AUGUSTA — A proposed connector road between Gorham and the Maine Turnpike is back on track after the Legislature easily overrode Gov. Paul LePage’s veto of the project Thursday.
The new law sets in motion the planning and permitting process to build a 5-mile toll road connecting Gorham and the turnpike in Scarborough as a way to reduce traffic congestion in those communities.
But even as the Legislature was overruling him on the Interstate 95 connector road, LePage introduced a bill Thursday to eliminate the Maine Turnpike Authority and the turnpike’s toll system by 2027, and fold the agency into the Maine Department of Transportation. The bill will go before the Legislature’s Transportation Committee, but it has not yet been scheduled for a public hearing.
During a town hall meeting in Gorham in March, LePage said the turnpike should have just one toll booth near the New Hampshire border.
“The only toll we should have is for the visitors coming in and out of the state in the summer months,” he said, adding that Mainers who commute to New Hampshire for work would be offered a tax credit on their tolls.
The governor’s new bill says all toll facilities would be removed except the one at York.
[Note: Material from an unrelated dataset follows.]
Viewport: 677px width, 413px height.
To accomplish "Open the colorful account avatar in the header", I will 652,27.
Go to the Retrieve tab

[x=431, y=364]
It wasn’t clear what it would cost to pass through the toll and how the governor’s bill would replace the revenue generated by the tolls on the turnpike.
LePage said he supports the idea of the connector road, but vetoed the bill because he opposes the plan to operate it as a toll road under the turnpike authority. In his veto message, LePage noted that the Maine Department of Transportation and the turnpike authority have been studying the issue since 2007 and he agrees the traffic problem needs to be resolved.
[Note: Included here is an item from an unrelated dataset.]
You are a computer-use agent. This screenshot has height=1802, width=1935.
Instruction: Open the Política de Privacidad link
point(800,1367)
“Maine citizens already pay enough in tolls when they travel in certain areas of the state, and we should not add additional toll costs to Maine citizens and businesses. I would support this project being done by the Maine Department of Transportation through general obligation bonds, as long as it can be done without the need for tolls,” the governor wrote.
SOLUTION FOR HEAVY CONGESTION
But the legislation, L.D. 905, passed both the House and the Senate on unanimous votes, and his veto was overridden 35-0 in the Senate on Thursday and 125-18 in the House on Wednesday.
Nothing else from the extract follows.